* [Extracted information]:
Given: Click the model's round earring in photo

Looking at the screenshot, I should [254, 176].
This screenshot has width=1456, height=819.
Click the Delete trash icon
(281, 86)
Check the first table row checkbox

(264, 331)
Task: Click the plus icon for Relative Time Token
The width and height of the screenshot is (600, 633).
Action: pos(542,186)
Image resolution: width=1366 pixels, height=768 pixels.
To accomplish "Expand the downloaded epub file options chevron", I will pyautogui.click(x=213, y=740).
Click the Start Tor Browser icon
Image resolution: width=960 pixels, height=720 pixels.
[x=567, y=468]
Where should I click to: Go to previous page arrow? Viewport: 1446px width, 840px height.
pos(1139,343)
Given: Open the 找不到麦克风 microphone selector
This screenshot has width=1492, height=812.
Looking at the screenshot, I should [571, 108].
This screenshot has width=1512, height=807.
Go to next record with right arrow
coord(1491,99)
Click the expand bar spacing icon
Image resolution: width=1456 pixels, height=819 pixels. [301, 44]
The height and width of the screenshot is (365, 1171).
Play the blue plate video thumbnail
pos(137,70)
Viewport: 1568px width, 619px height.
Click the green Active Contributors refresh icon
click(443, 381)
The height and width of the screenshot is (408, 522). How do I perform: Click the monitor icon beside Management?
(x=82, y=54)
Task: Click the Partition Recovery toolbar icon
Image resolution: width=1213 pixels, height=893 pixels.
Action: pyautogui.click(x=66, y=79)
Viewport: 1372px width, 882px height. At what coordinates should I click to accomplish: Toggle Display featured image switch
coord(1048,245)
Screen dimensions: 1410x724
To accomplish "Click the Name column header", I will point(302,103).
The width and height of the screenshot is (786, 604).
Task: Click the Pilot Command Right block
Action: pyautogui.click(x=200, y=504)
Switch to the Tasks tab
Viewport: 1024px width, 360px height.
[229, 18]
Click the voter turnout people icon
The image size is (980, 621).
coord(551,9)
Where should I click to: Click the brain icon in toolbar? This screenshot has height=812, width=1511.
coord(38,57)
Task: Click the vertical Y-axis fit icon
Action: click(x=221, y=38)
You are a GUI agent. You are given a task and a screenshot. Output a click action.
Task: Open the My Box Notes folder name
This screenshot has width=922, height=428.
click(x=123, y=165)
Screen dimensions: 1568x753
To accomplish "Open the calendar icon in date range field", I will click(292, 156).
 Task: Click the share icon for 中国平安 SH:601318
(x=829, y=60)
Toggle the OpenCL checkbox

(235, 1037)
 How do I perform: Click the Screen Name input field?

* [Direction]: Rewrite all of the lines above, changing "earring" to "necklace" and leaving the rest unchanged.

* [Response to the task]:
Given: Click the model's round necklace in photo

Looking at the screenshot, I should [254, 176].
This screenshot has width=1456, height=819.
Click the Delete trash icon
(281, 86)
Check the first table row checkbox

(264, 331)
Task: Click the plus icon for Relative Time Token
The width and height of the screenshot is (600, 633).
Action: pos(542,186)
Image resolution: width=1366 pixels, height=768 pixels.
To accomplish "Expand the downloaded epub file options chevron", I will pyautogui.click(x=213, y=740).
Click the Start Tor Browser icon
Image resolution: width=960 pixels, height=720 pixels.
[x=567, y=468]
Where should I click to: Go to previous page arrow? Viewport: 1446px width, 840px height.
pos(1139,343)
Given: Open the 找不到麦克风 microphone selector
This screenshot has width=1492, height=812.
Looking at the screenshot, I should [571, 108].
This screenshot has width=1512, height=807.
Go to next record with right arrow
coord(1491,99)
Click the expand bar spacing icon
Image resolution: width=1456 pixels, height=819 pixels. [301, 44]
The height and width of the screenshot is (365, 1171).
Play the blue plate video thumbnail
pos(137,70)
Viewport: 1568px width, 619px height.
Click the green Active Contributors refresh icon
click(443, 381)
The height and width of the screenshot is (408, 522). How do I perform: Click the monitor icon beside Management?
(x=82, y=54)
Task: Click the Partition Recovery toolbar icon
Image resolution: width=1213 pixels, height=893 pixels.
Action: pyautogui.click(x=66, y=79)
Viewport: 1372px width, 882px height. At what coordinates should I click to accomplish: Toggle Display featured image switch
coord(1048,245)
Screen dimensions: 1410x724
To accomplish "Click the Name column header", I will point(302,103).
The width and height of the screenshot is (786, 604).
Task: Click the Pilot Command Right block
Action: pyautogui.click(x=200, y=504)
Switch to the Tasks tab
Viewport: 1024px width, 360px height.
[229, 18]
Click the voter turnout people icon
The image size is (980, 621).
coord(551,9)
Where should I click to: Click the brain icon in toolbar? This screenshot has height=812, width=1511.
coord(38,57)
Task: Click the vertical Y-axis fit icon
Action: click(x=221, y=38)
You are a GUI agent. You are given a task and a screenshot. Output a click action.
Task: Open the My Box Notes folder name
This screenshot has width=922, height=428.
click(x=123, y=165)
Screen dimensions: 1568x753
To accomplish "Open the calendar icon in date range field", I will click(292, 156).
 Task: Click the share icon for 中国平安 SH:601318
(x=829, y=60)
Toggle the OpenCL checkbox

(235, 1037)
 How do I perform: Click the Screen Name input field?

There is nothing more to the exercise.